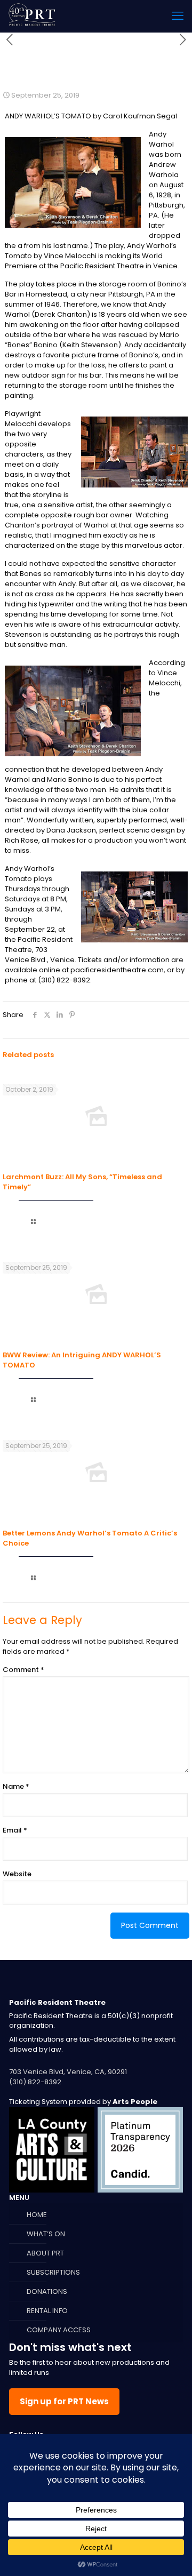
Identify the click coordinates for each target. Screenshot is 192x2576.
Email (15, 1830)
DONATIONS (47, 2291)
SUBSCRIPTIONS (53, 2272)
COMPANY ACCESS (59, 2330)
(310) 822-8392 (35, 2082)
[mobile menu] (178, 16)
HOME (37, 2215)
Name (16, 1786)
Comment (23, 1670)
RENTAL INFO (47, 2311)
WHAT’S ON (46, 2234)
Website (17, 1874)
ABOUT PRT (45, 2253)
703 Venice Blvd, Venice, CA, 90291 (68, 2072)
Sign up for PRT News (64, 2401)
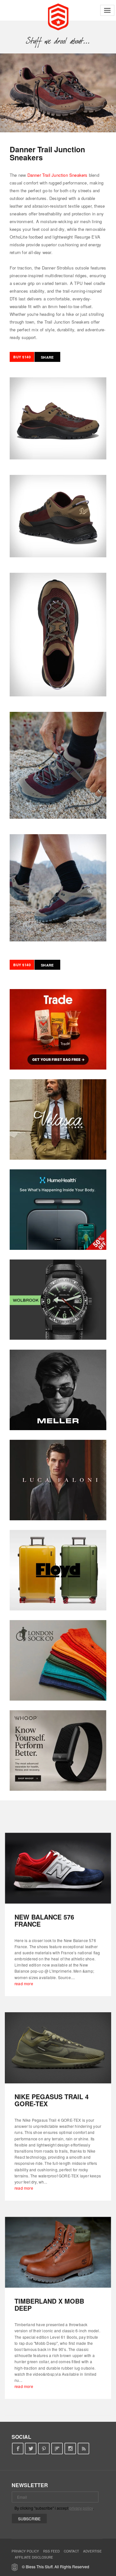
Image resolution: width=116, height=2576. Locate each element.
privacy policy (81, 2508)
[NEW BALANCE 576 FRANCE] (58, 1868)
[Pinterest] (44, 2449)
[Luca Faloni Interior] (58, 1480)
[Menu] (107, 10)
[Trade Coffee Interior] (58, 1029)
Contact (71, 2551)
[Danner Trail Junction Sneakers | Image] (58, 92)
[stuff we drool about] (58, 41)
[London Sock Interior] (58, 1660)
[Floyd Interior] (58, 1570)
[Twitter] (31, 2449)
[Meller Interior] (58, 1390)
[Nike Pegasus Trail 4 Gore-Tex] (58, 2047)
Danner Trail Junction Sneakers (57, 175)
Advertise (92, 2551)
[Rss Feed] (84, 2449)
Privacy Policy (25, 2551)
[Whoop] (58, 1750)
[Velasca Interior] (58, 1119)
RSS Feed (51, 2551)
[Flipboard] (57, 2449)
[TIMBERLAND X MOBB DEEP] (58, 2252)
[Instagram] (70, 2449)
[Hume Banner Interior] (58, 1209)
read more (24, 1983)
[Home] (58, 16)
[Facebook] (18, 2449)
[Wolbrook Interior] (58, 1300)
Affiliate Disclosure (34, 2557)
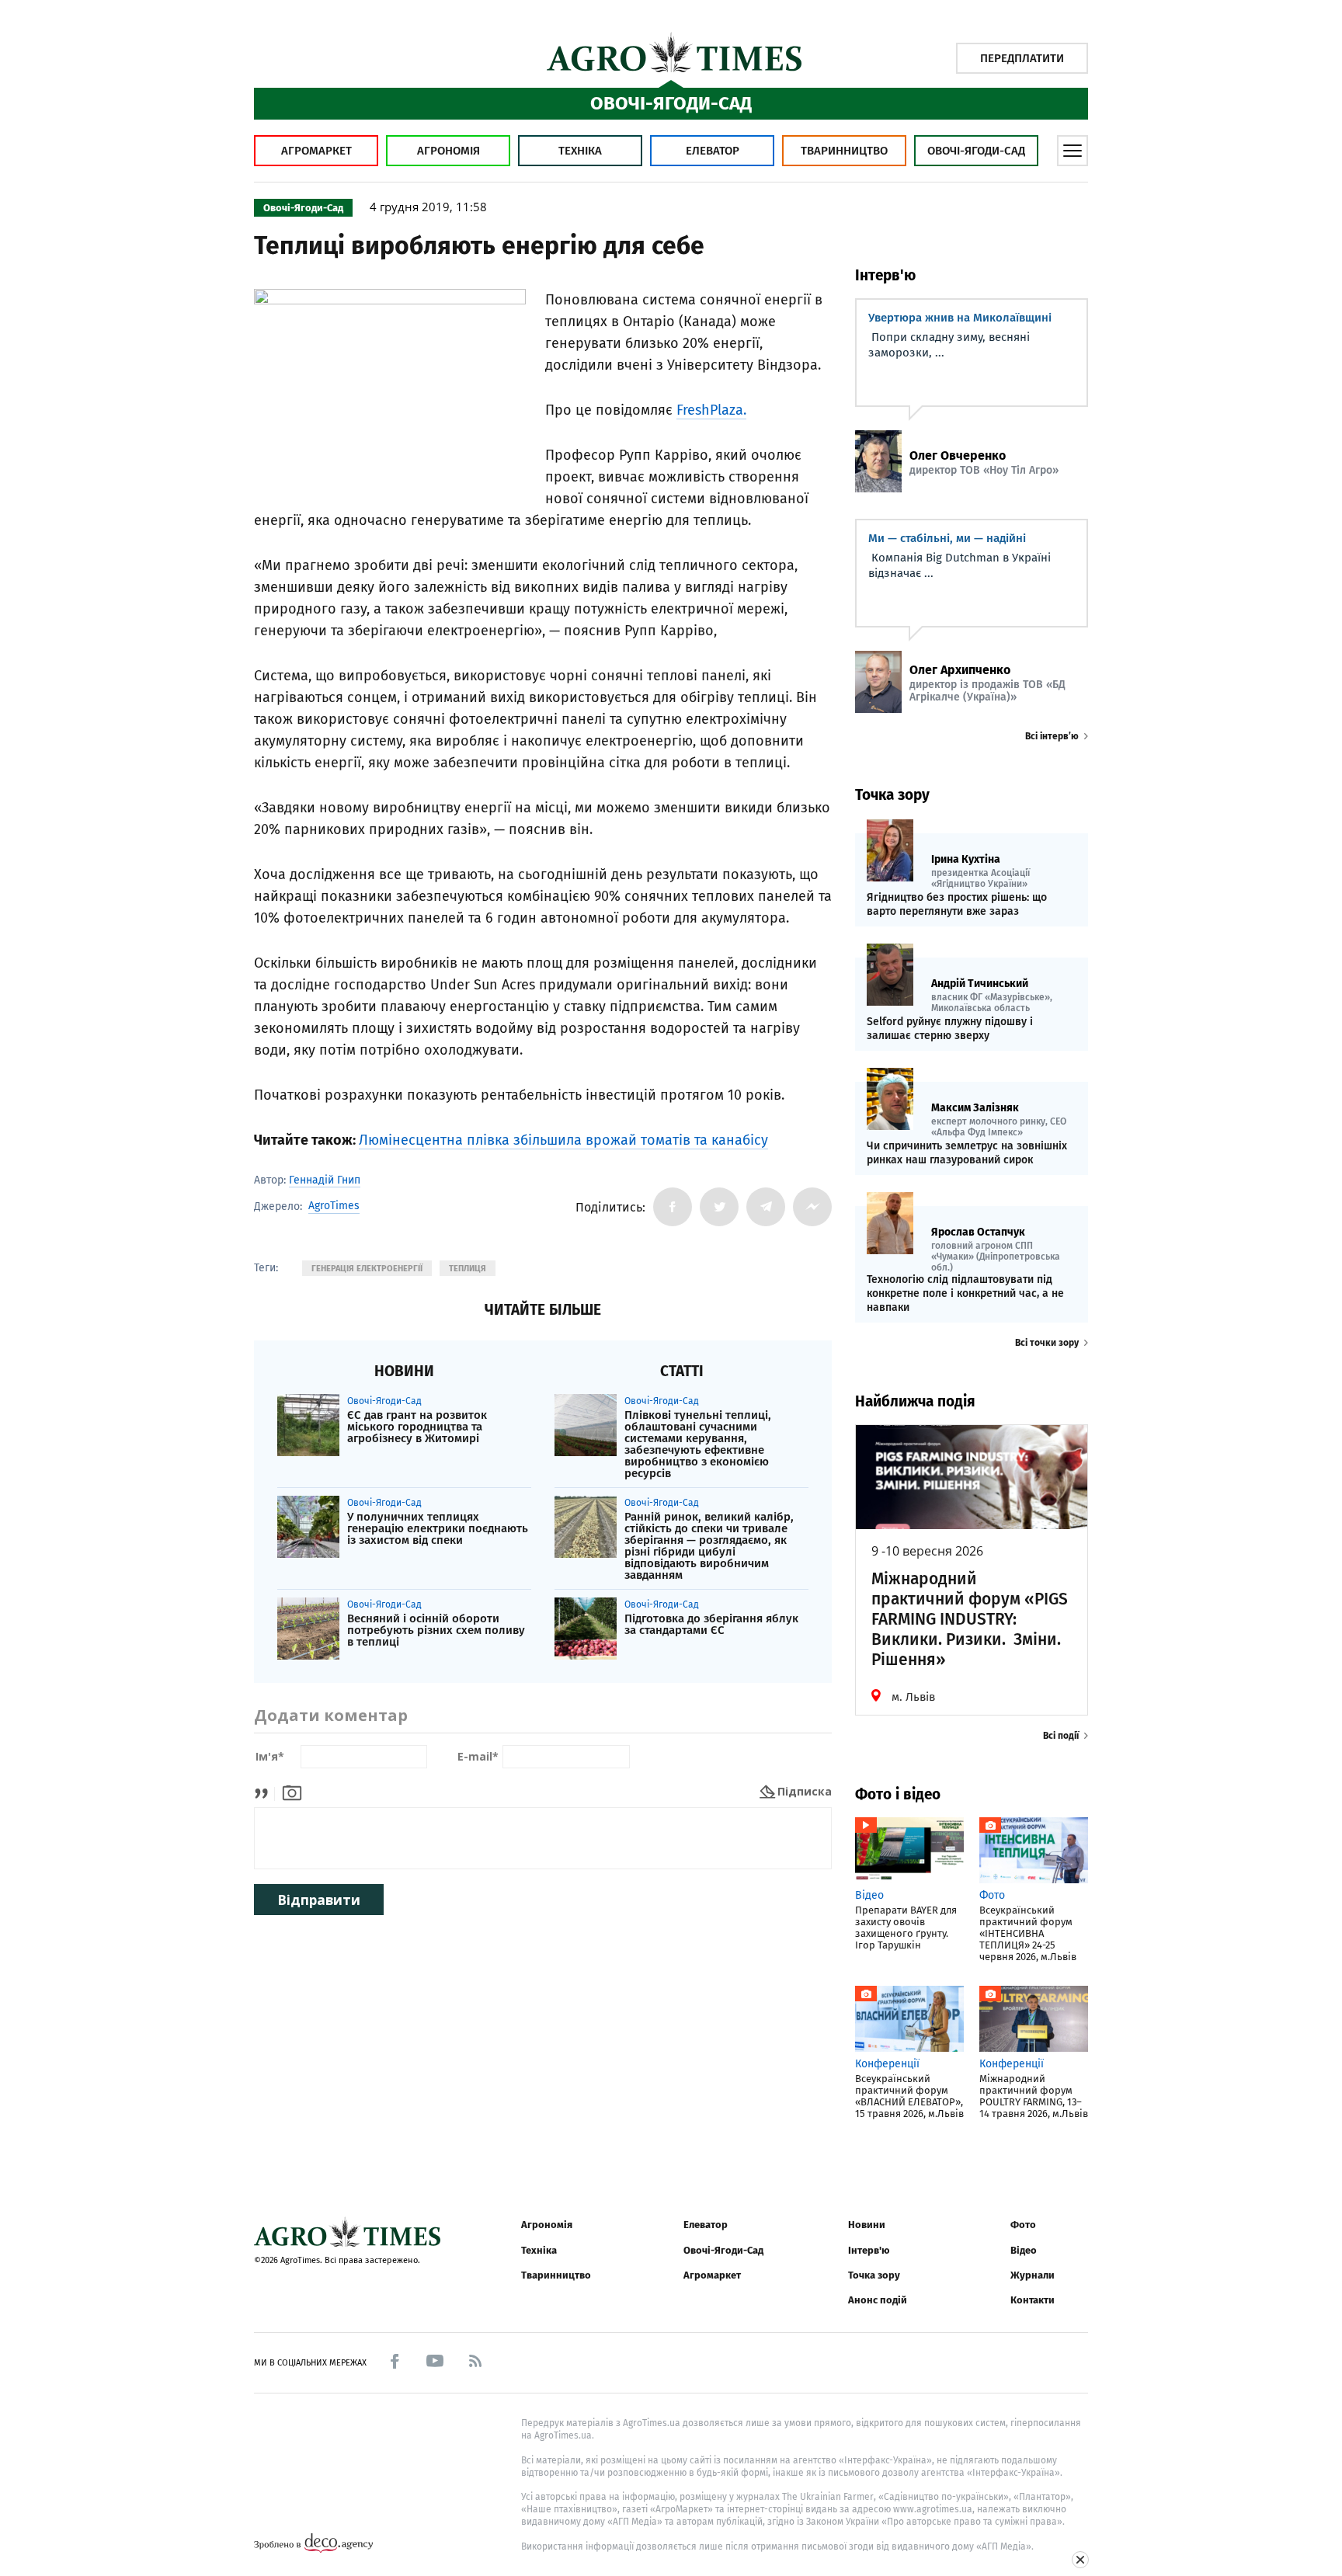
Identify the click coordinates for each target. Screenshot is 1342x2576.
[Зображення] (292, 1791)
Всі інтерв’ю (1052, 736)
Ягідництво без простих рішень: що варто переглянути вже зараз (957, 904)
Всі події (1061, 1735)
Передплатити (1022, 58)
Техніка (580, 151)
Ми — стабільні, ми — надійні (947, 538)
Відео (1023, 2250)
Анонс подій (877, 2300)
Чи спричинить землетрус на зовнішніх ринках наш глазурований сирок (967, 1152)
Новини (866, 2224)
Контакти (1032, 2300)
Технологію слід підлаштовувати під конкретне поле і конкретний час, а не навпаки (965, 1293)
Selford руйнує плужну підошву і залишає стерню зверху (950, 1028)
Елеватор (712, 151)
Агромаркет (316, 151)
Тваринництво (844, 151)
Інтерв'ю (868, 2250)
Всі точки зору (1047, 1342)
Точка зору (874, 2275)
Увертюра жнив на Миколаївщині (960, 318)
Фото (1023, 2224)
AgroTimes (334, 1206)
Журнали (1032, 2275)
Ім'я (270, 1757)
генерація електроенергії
- - - - - - -
— Brief —
Exclude the pictures and give back the rest of the data above exactly as written.

— Output of the exercise —
Identify the click coordinates for each target. Screenshot is 192x2576.
Email (15, 1830)
DONATIONS (47, 2291)
SUBSCRIPTIONS (53, 2272)
COMPANY ACCESS (59, 2330)
(310) 822-8392 (35, 2082)
[mobile menu] (178, 16)
HOME (37, 2215)
Name (16, 1786)
Comment (23, 1670)
RENTAL INFO (47, 2311)
WHAT’S ON (46, 2234)
Website (17, 1874)
ABOUT PRT (45, 2253)
703 Venice Blvd, Venice, CA, 90291 (68, 2072)
Sign up for PRT News (64, 2401)
Image resolution: width=116, height=2576. Locate each element.
privacy policy (81, 2508)
[NEW BALANCE 576 FRANCE] (58, 1868)
[Pinterest] (44, 2449)
[Luca Faloni Interior] (58, 1480)
[Menu] (107, 10)
[Trade Coffee Interior] (58, 1029)
Contact (71, 2551)
[Danner Trail Junction Sneakers | Image] (58, 92)
[stuff we drool about] (58, 41)
[London Sock Interior] (58, 1660)
[Floyd Interior] (58, 1570)
[Twitter] (31, 2449)
[Meller Interior] (58, 1390)
[Nike Pegasus Trail 4 Gore-Tex] (58, 2047)
Danner Trail Junction Sneakers (57, 175)
Advertise (92, 2551)
[Rss Feed] (84, 2449)
Privacy Policy (25, 2551)
[Whoop] (58, 1750)
[Velasca Interior] (58, 1119)
RSS Feed (51, 2551)
[Flipboard] (57, 2449)
[TIMBERLAND X MOBB DEEP] (58, 2252)
[Instagram] (70, 2449)
[Hume Banner Interior] (58, 1209)
read more (24, 1983)
[Home] (58, 16)
[Facebook] (18, 2449)
[Wolbrook Interior] (58, 1300)
Affiliate Disclosure (34, 2557)
Identify the click coordinates for each target. Screenshot is 1342x2576.
[Зображення] (292, 1791)
Всі інтерв’ю (1052, 736)
Ягідництво без простих рішень: що варто переглянути вже зараз (957, 904)
Всі події (1061, 1735)
Передплатити (1022, 58)
Техніка (580, 151)
Ми — стабільні, ми — надійні (947, 538)
Відео (1023, 2250)
Анонс подій (877, 2300)
Чи спричинить землетрус на зовнішніх ринках наш глазурований сирок (967, 1152)
Новини (866, 2224)
Контакти (1032, 2300)
Технологію слід підлаштовувати під конкретне поле і конкретний час, а не навпаки (965, 1293)
Selford руйнує плужну підошву і залишає стерню зверху (950, 1028)
Елеватор (712, 151)
Агромаркет (316, 151)
Тваринництво (844, 151)
Інтерв'ю (868, 2250)
Всі точки зору (1047, 1342)
Точка зору (874, 2275)
Увертюра жнив на Миколаївщині (960, 318)
Фото (1023, 2224)
AgroTimes (334, 1206)
Журнали (1032, 2275)
Ім'я (270, 1757)
генерація електроенергії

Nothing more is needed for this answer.